* [DATA ROWS]:
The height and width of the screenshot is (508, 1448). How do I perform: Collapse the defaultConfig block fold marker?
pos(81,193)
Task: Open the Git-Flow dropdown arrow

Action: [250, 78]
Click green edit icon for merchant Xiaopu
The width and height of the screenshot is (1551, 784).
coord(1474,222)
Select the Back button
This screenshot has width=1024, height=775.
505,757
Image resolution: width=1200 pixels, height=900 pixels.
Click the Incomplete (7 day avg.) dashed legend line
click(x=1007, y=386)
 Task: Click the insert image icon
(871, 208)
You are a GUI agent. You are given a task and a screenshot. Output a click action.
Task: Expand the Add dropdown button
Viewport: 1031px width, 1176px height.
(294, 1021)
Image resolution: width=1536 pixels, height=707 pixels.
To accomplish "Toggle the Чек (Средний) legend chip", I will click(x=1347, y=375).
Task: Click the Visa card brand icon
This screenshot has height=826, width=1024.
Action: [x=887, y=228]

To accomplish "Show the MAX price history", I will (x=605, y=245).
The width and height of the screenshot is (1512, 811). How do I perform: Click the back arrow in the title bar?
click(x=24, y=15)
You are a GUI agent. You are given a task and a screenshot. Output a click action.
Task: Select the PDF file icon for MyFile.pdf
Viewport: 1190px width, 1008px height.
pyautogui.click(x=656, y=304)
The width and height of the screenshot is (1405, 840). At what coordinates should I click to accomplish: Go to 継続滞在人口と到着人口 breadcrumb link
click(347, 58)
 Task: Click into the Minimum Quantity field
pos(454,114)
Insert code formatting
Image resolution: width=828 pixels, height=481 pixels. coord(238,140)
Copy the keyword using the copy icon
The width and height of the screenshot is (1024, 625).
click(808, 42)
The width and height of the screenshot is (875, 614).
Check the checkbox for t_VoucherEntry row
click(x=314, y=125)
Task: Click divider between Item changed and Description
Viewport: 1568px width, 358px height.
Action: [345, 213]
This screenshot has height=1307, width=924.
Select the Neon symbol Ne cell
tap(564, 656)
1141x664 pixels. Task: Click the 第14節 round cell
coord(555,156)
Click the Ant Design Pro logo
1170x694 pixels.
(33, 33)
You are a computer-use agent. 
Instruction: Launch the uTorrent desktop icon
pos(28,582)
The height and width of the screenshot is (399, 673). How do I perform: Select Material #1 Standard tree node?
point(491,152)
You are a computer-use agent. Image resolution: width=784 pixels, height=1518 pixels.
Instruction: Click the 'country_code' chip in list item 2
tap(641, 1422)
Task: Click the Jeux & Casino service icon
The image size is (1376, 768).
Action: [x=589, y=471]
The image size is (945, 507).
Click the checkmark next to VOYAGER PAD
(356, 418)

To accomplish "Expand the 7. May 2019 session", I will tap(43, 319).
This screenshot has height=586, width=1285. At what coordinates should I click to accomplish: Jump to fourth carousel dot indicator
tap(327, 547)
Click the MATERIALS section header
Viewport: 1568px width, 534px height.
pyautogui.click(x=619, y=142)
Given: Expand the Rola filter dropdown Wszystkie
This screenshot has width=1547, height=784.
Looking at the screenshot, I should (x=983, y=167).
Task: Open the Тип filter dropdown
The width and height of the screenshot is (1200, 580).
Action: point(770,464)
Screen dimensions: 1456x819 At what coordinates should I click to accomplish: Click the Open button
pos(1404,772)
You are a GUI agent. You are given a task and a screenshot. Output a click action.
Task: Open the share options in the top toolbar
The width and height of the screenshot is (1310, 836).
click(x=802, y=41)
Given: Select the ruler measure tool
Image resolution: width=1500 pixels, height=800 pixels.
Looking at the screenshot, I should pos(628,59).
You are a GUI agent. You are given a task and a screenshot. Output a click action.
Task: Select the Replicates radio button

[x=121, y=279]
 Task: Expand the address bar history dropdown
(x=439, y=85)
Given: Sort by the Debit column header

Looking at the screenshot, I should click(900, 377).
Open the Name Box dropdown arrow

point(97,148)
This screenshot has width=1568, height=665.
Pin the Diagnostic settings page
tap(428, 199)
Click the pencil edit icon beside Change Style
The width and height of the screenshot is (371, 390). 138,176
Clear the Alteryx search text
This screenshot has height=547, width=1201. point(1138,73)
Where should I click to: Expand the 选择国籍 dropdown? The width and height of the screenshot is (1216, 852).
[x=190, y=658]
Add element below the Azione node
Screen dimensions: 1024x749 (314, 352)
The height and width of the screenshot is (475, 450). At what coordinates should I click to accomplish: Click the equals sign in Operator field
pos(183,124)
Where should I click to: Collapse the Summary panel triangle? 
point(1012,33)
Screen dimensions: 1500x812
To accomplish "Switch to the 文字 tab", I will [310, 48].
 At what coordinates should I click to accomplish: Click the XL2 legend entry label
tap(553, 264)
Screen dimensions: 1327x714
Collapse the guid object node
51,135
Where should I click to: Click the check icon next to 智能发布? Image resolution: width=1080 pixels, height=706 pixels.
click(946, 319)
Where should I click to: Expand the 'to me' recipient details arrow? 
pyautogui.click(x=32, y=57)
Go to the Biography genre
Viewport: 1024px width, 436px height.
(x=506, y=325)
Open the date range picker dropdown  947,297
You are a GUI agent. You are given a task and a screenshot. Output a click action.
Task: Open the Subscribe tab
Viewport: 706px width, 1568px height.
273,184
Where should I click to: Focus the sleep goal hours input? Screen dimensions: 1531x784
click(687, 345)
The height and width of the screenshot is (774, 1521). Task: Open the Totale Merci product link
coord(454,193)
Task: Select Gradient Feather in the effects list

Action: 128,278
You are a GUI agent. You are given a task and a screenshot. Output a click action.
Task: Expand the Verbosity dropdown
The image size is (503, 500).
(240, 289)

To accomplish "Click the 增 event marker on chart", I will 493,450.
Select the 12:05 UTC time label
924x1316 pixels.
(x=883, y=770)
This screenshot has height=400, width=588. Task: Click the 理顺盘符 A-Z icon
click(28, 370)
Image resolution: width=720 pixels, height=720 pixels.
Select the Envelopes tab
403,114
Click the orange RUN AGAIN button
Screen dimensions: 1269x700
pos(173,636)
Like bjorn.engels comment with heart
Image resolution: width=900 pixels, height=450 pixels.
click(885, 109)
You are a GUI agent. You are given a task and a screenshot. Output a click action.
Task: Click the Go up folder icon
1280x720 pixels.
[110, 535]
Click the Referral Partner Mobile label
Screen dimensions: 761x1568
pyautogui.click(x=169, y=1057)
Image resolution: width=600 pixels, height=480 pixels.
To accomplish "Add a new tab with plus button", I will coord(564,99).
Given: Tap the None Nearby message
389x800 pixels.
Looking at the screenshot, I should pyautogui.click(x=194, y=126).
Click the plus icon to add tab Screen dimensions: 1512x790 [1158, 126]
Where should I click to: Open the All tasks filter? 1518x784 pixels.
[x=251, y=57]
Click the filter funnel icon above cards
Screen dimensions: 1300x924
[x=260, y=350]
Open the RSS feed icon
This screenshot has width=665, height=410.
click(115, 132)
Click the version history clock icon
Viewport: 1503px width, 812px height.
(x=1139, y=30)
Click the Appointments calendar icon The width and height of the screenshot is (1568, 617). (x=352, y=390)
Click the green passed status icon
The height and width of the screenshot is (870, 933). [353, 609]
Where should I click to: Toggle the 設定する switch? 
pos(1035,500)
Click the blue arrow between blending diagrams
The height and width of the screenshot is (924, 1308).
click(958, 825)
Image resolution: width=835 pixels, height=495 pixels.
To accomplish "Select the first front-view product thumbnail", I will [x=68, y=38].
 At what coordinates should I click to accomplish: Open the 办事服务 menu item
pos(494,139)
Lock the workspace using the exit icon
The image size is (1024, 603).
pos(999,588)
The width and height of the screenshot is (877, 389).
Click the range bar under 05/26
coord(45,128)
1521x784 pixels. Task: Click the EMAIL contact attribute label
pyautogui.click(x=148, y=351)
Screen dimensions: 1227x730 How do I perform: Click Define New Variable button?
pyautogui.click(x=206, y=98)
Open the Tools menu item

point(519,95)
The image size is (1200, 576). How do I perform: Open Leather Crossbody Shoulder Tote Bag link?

* [STATED EXERCISE]: Swap "green" for "blue" in the items, starting at the line that has "Click the Appointments" and stopping after the line that has "The height and width of the screenshot is (870, 933).". Give back only those lines, with nothing else changed.

* [RESPONSE BELOW]:
Click the Appointments calendar icon The width and height of the screenshot is (1568, 617). (x=352, y=390)
Click the blue passed status icon
The height and width of the screenshot is (870, 933). [353, 609]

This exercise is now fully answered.